Eu amo pensar no Darwin. Amo lembrar como nós conhecemos e como eu o amava. E estranho falar sobre estar apaixonado quando se era adolescente. Por mais que eu o amasse, odiei quando ele foi embora sem se despedir de mim Sendo essa a fase que vamos criando cicatriz sobre a paixão. A ferida que Darwin me deixou foram as mais doces e também mais tristes. Lembrar dele sempre me passa aquela música do Baco no Exu Blues:

" Relações ruins são bem mais fáceis de esquecer, sei que vai doer, já que foi tão bom. "

Quanta melancólica. Não posso culpar nada ou ninguém além de mim mesmo por insistir em abrir esse diário. A nossa história não tinha sido posta um ponto por nós mesmo. Aquele adeus não dito era o que deixará o buraco do meu peito aberto todos esses anos.

Olho para o lado direito da mesa. Abro o celular para ver se tem mensagens ou alguma coisa de interessante. O celular vibra, um novo seguidor no Instagram, Atreus Drumber. Fiquei curiosa. Apertei no perfil e era o mesmo homem que vi hoje. Apenas a foto de perfil mostrava seu rosto, o resto eram apenas seis fotos de paisagens. Como ele lembrou meu nome? Ah, meu crachá. Merda.

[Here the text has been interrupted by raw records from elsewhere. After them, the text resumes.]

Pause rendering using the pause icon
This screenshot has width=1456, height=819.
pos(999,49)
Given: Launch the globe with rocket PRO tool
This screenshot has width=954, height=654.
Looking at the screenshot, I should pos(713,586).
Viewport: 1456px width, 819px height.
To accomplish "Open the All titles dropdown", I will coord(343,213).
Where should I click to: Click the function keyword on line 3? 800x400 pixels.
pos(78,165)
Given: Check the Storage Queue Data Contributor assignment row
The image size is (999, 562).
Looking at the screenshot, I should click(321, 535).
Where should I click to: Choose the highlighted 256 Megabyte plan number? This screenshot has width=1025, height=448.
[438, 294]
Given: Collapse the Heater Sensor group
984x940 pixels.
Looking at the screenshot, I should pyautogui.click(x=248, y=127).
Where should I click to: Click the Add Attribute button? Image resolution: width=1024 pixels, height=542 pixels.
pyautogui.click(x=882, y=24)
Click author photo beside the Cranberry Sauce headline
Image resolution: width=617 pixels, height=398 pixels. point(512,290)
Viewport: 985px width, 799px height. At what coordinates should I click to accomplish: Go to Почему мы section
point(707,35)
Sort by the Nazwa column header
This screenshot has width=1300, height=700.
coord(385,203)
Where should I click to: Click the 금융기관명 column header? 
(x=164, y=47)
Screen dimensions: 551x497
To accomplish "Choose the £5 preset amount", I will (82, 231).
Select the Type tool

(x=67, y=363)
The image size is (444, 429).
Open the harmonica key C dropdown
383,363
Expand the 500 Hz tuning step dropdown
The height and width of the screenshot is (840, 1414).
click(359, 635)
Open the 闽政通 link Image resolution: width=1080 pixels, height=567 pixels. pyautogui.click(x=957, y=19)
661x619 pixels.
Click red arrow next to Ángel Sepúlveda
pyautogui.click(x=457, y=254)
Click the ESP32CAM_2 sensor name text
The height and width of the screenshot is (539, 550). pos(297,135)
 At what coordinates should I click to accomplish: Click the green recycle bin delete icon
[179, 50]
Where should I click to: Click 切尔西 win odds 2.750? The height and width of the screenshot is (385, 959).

Penso um pouco nas palavras da Vanessa. Viver minha vida. Não que eu não tenha feito isso nos últimos anos. Mais ou menos. Confesso que vivi meio largada sem saber o próximo passo dar a vida adulta. Ele apenas me seguiu, poderia ser coincidência. O segui de volta. Acho que nada aconteceria. Nunca me vi como uma mulher tão atraente por conta dos meus gostos, minha personalidade e meus músculos serem bem desenvolvidos. Até minhas redes sociais só se baseava em fotos de torneios, em festas, flamengo ganhando e frases idiotas. Por mais que eu sempre fosse elogiada e todas as formas humanamente possíveis. Desliguei o computador e deitei na cama. Logo iria adormecer. Fico inquieta e procuro na gaveta. Uma pulseira de cordas brancas e um coração azul. O acariciou e o beijo, meigamente. Encolho no colchão abraçando ele contra o meu peito. Então adormeci, tão rápido quanto imaginei.